O governo federal afirma que a estratégia de diversificação dos mercados internacionais permitiu ao Brasil compensar com ampla vantagem as perdas provocadas pelas tarifas impostas pelos Estados Unidos sobre produtos brasileiros.
Segundo dados divulgados pela Agência Brasileira de Promoção de Exportações e Investimentos (ApexBrasil), as exportações para China, Europa e Índia cresceram o equivalente a R$ 16,1 bilhões no primeiro semestre, enquanto as vendas para o mercado norte-americano registraram queda de R$ 2,6 bilhões.
De acordo com o levantamento, a ampliação das relações comerciais com novos parceiros reduziu a dependência do mercado dos Estados Unidos e fortaleceu a presença dos produtos brasileiros em economias consideradas estratégicas.
Entre as empresas apoiadas pela ApexBrasil, cerca de 72% das aproximadamente 2,4 mil exportadoras que vendiam para os Estados Unidos conseguiram abrir novos mercados ou ampliar suas exportações para outros países.
Para acelerar esse processo, a ApexBrasil anunciou um pacote de R$ 130 milhões destinado à promoção comercial internacional.
Os recursos serão aplicados em feiras, missões empresariais, identificação de compradores e apoio técnico para empresas brasileiras interessadas em exportar.
O governo também intensificou as negociações comerciais por meio do Mercosul e ampliou a aproximação com países da Ásia, especialmente China, Índia, Indonésia, Malásia, Tailândia e Vietnã. A estratégia busca ampliar as oportunidades para produtos brasileiros como alimentos, carnes, café, minérios, energia, máquinas e bens industrializados.

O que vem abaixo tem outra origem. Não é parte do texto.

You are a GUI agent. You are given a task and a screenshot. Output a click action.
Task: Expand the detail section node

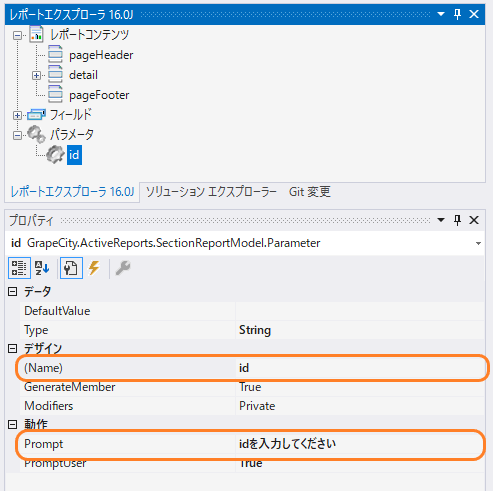pos(36,75)
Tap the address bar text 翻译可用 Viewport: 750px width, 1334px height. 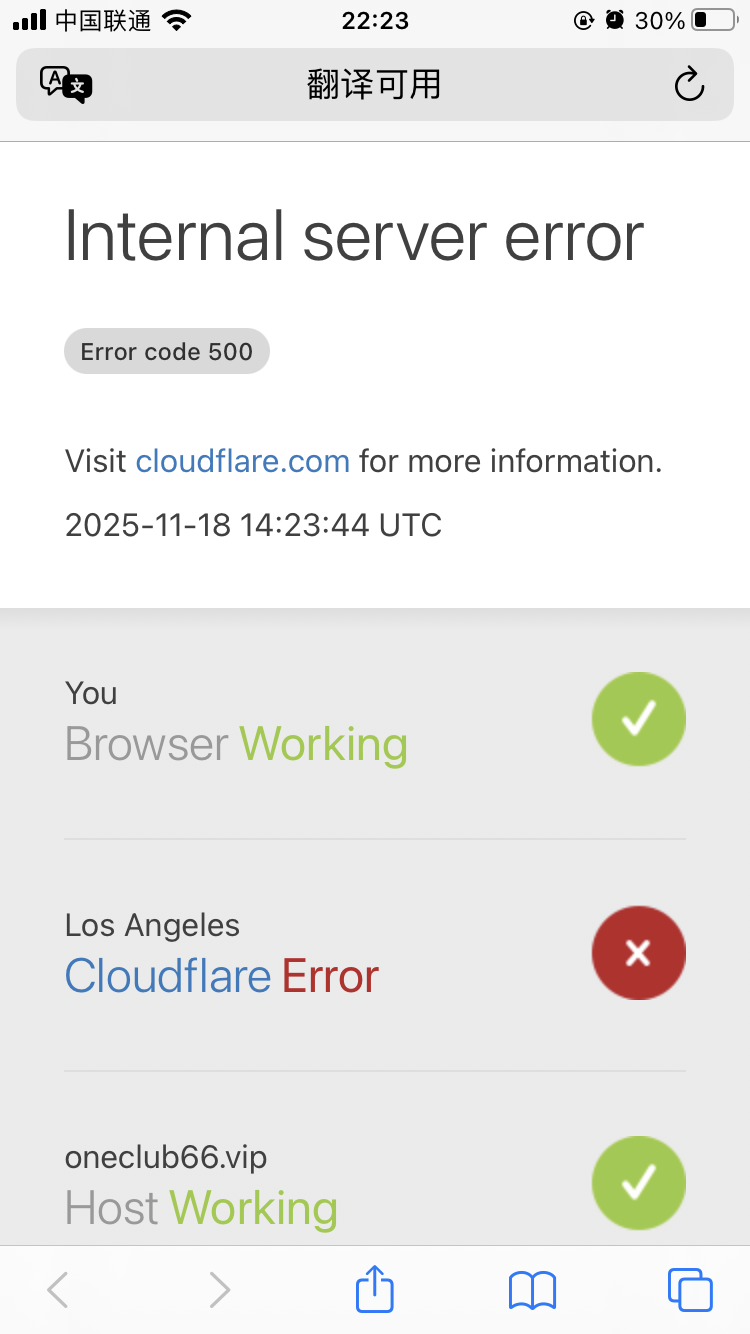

Segundo o governo, a política externa adotada desde o início do terceiro mandato do presidente Luiz Inácio Lula da Silva tem priorizado a abertura de novos mercados, a integração regional e o fortalecimento das relações com economias emergentes.
Na avaliação apresentada pelo Executivo, os resultados demonstram que a diversificação das exportações tornou o comércio exterior brasileiro menos vulnerável às medidas protecionistas adotadas pelos Estados Unidos durante o governo de Donald Trump.
Com o fortalecimento das parcerias internacionais e o apoio às empresas exportadoras, o governo espera ampliar ainda mais a presença dos produtos brasileiros no mercado global e reduzir a concentração das vendas externas em poucos destinos.